The stories we pick up about any topic—whether it be harassment, work ethic, motivation, or group dynamics—begin in our ordinary world, our childhood. Maybe it’s a bully on the playground or a challenging relationship with a parent. It’s only when we are called away for an adventure—a new career perhaps—and cross the threshold into a new world that we are forced to face certain challenges that begin to change our perspective on any given topic. In this new world of opportunity, we learn the skills to overcome our ordeals and claim victory over who we are and how we relate to one another.
Which means that every single one of us is bringing a heart full of stories to the workplace alongside our head full of knowledge. And that heart deeply impacts how we approach our work—giving and receiving feedback, diversity and inclusion, high performance, leadership, and mentorship—because much of our response to these situations has to do with how we approach the stories we tell ourselves.

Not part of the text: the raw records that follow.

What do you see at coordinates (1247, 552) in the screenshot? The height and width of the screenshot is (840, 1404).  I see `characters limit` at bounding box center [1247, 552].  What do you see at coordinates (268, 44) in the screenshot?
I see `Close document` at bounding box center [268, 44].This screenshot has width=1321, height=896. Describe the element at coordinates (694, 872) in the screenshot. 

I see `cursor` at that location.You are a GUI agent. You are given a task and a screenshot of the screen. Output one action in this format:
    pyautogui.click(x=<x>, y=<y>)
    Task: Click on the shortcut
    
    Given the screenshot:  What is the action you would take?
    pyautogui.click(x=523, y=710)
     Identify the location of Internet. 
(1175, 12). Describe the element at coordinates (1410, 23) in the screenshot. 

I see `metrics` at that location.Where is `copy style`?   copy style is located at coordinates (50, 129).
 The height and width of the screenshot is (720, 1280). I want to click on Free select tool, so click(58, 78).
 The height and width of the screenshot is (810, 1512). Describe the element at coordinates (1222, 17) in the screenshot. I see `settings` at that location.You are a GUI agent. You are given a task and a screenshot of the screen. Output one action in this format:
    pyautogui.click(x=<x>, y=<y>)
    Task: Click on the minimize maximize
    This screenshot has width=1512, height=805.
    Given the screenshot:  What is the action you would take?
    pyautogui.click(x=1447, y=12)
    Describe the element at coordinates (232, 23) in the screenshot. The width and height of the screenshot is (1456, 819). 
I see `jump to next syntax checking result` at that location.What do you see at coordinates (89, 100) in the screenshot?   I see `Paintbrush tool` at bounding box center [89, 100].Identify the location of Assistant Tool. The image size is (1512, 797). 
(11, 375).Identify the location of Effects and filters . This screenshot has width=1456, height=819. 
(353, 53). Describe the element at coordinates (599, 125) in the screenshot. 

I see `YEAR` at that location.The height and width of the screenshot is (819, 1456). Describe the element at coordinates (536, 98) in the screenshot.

“It’s only when we are called away for an adventure—a new career perhaps—and cross the threshold into a new world that we are forced to face certain challenges that begin to change our perspective.”
So if we are telling stories to ourselves all the time, it then begs the question: How would understanding one another’s stories, how far we’ve come, and the superpowers we’ve cultivated throughout our lifetimes change the way we relate to one another? The way we talk to each other? The way we resolve conflicts? The way we perform as a trusted team?
What if we looked at the employees in our company and instead of seeing the scars on their hearts as brokenness, we see them as the reason for their strength? What if all the scary moments we’ve endured are the catalyst for the superpowers we’ve wielded to overcome challenges? What if when we come to work every day, instead of being asked to rely on our heads to overcome workplace challenges, we are encouraged to use our hearts?
I want to be clear: Our heads are extremely powerful places to be. Innovation, determination, and a plethora of other gifts come from the head, but conversations about racism in the workplace will never be transformative when approached from a place of logic. Conversations about reframing criticism will never be relational when approached from a place that is transactional.
We must address the heart’s experience before we can ever make significant change in our homes, our communities, our workplaces, and in the world.
And uncovering our collective stories is one of the best ways to do that.
Storytelling as a Strategic Tool for Culture
Storytelling has the power to heal and transform our whole person by excavating the truth behind our experiences and empowering us with the knowledge of who we are when life throws us in the fire. Storytelling shows us our hearts unarmored. It breaks the chains that have made us think in the same ways for years. It cracks open the corrosive nature of past and present relationships.
Storytelling is more than just a set of numbers. It embodies the individual and shines light on humanity. This kind of work is a strategic tool for culture—sharing our stories and witnessing the stories of others unlocks authenticity that is desperately needed in all of our ecosystems.
Here’s the last thing I’ll say: This work is not just for employees within the workplace. Leaders must also be willing to address the challenges within their hearts before they are able to overcome challenges in the company or create change in the world.
Because even you, leaders, experience loss, childhood trauma, racism and sexism, anxiety, imposter syndrome, chronic illness, and the list goes on.
Even you—especially you—have a heart.